You have to be careful; this doesn’t work with text-fields like:
Oh say can you see,
by the dawn's early light,
Not really. See.
You are right that Ada.String,Fixed.Index should never ever be used being in fact a tokenizer = no, no.
Why? Space is a separator, comma is a blank.
The algorithm is:
loop
read line
for I in 1..N loop
skip blanks
get field I
skip blanks
if I /= 1 and I /= N then
get separator
end if;
end loop;
skip blanks
check line end
end;
Nah that’s pretty easy to work around. If you are parsing known data you just merge the strings ("Smith
and John"
with a comma between for example). If you want a more general solution you do a second pass merging all cells between the one starting with an unescaped quote and the one ending with an unescaped quote. I’ve never had any trouble with it
This is awful and a good example why not to split into fields.
"Smith\,\ John"
1,5, 3,1415 -- means 1.5 and 3.1415 in Europe
You should get a quoted string just like you would do a number. Syntax diagrams Wirth used in the Pascal User Manual is the way to describe how to parse such things, all in a single pass, no tracebacks.
PragmARC.Line_Fields
handles quoted fields properly.
For your second example, I presume you are referring to fields with embedded line terminators. This is true, but since in 50 years I have never encountered such fields, I don’t consider it a problem.

For your second example, I presume you are referring to fields with embedded line terminators. This is true, but since in 50 years I have never encountered such fields, I don’t consider it a problem.
You are correct about embedded line-terminators.
I have encountered them in CSV, and even generated them. The first programming project I was put on after graduating & getting a job was a program that processed medical/insurance records… using PHP.

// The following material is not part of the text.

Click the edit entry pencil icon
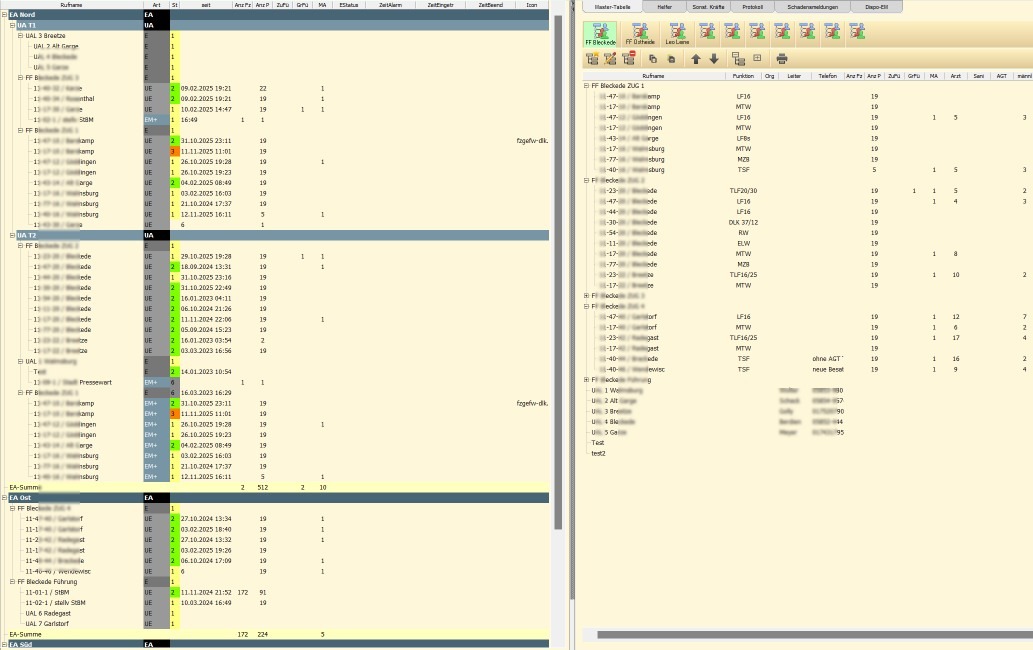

This particular problem came up when I had to implement a file import/export function for CSV; I’d used the internal parse function but it wouldn’t work on the production machine. I went through everything I could think of, and nothing. So I wrote up a CSV parser, tested/debugged it, and deployed it to take the place of that PHP-function. (Turns out the version of PHP on the other machine was different, and the parse-CSV function was added between those minor versions.)
PragmARC.Line_Fields doesn’t seem to handle UTF-8 encoding. When I tried to change the arguments from “String” to “Wide_String” I got errors.
Will Ada.Strings.Fixed work with wide strings? I need to parse strings containing UTF-8 characters.
For Wide_Strings you want to use the Wide Version: Ada.Strings.Wide_Fixed
I don’t know much about how it interfaces with UTF8 though. I assume it doesn’t out of the box.
I figured it out. I can share my solution if you think that would be helpful. It was kind of a pain, but I learned a lot about Ada in the process.
I figured this out. Is there a way I can push my corrections for PragmARC.Line_Fields to github?
You can try raising a PR at Jeffrey’s github: GitHub - jrcarter/PragmARC: The PragmAda Reusable Components
If you’re trying to parse UTF-8 encoded data, then you’re on your own. Encoded data should be decoded before processing. Wide_String is not a good choice for representing UTF-8 encoded data.
Modifying Line_Fields to work with (unencoded) [Wide_]Wide_String should be trivial. It could even be generic.

If you’re trying to parse UTF-8 encoded data, then you’re on your own. Encoded data should be decoded before processing.
UTF-8 was designed specially with the goal that all parsing algorithms remain same in UTF-8 encoded format.
One can remove Wide_String and Wide_Wide_String from the language and notice no difference.